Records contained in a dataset
+++

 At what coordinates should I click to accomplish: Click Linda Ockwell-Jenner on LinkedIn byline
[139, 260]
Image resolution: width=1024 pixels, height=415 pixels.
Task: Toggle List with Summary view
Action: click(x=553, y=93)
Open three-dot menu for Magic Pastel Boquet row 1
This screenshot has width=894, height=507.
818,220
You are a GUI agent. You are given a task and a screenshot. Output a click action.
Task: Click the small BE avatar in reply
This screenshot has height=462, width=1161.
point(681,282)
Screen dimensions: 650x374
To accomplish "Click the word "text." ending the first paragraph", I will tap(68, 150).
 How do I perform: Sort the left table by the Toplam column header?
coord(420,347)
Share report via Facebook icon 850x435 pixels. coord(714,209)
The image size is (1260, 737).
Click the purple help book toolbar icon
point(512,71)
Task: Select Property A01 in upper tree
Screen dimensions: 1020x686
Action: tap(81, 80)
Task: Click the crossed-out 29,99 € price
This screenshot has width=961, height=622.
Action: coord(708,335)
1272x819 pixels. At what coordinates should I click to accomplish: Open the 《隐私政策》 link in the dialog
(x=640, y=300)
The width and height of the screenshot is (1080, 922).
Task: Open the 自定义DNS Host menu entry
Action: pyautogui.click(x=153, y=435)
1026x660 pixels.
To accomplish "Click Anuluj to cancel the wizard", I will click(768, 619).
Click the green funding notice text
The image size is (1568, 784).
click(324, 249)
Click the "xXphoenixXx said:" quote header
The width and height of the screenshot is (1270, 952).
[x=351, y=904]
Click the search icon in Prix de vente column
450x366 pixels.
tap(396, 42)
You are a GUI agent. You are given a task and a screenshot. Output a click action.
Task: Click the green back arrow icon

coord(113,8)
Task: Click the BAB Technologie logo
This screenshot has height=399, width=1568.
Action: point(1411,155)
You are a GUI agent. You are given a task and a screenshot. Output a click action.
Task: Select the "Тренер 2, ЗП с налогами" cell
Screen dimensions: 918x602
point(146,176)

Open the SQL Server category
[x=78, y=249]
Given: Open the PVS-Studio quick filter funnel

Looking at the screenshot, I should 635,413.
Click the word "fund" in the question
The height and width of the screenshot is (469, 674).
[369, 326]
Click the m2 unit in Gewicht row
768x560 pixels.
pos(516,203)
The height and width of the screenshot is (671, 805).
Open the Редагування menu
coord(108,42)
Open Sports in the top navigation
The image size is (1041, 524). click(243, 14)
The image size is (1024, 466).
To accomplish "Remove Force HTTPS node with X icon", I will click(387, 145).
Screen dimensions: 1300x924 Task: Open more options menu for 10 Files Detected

+++

# Exercise directions
Word for word, copy out the entries.

# Solution
 At what coordinates should I click to accomplish: Click Linda Ockwell-Jenner on LinkedIn byline
[139, 260]
Image resolution: width=1024 pixels, height=415 pixels.
Task: Toggle List with Summary view
Action: click(x=553, y=93)
Open three-dot menu for Magic Pastel Boquet row 1
This screenshot has width=894, height=507.
818,220
You are a GUI agent. You are given a task and a screenshot. Output a click action.
Task: Click the small BE avatar in reply
This screenshot has height=462, width=1161.
point(681,282)
Screen dimensions: 650x374
To accomplish "Click the word "text." ending the first paragraph", I will tap(68, 150).
 How do I perform: Sort the left table by the Toplam column header?
coord(420,347)
Share report via Facebook icon 850x435 pixels. coord(714,209)
The image size is (1260, 737).
Click the purple help book toolbar icon
point(512,71)
Task: Select Property A01 in upper tree
Screen dimensions: 1020x686
Action: tap(81, 80)
Task: Click the crossed-out 29,99 € price
This screenshot has width=961, height=622.
Action: coord(708,335)
1272x819 pixels. At what coordinates should I click to accomplish: Open the 《隐私政策》 link in the dialog
(x=640, y=300)
The width and height of the screenshot is (1080, 922).
Task: Open the 自定义DNS Host menu entry
Action: pyautogui.click(x=153, y=435)
1026x660 pixels.
To accomplish "Click Anuluj to cancel the wizard", I will click(768, 619).
Click the green funding notice text
The image size is (1568, 784).
click(324, 249)
Click the "xXphoenixXx said:" quote header
The width and height of the screenshot is (1270, 952).
[x=351, y=904]
Click the search icon in Prix de vente column
450x366 pixels.
tap(396, 42)
You are a GUI agent. You are given a task and a screenshot. Output a click action.
Task: Click the green back arrow icon

coord(113,8)
Task: Click the BAB Technologie logo
This screenshot has height=399, width=1568.
Action: point(1411,155)
You are a GUI agent. You are given a task and a screenshot. Output a click action.
Task: Select the "Тренер 2, ЗП с налогами" cell
Screen dimensions: 918x602
point(146,176)

Open the SQL Server category
[x=78, y=249]
Given: Open the PVS-Studio quick filter funnel

Looking at the screenshot, I should 635,413.
Click the word "fund" in the question
The height and width of the screenshot is (469, 674).
[369, 326]
Click the m2 unit in Gewicht row
768x560 pixels.
pos(516,203)
The height and width of the screenshot is (671, 805).
Open the Редагування menu
coord(108,42)
Open Sports in the top navigation
The image size is (1041, 524). click(243, 14)
The image size is (1024, 466).
To accomplish "Remove Force HTTPS node with X icon", I will click(387, 145).
Screen dimensions: 1300x924 Task: Open more options menu for 10 Files Detected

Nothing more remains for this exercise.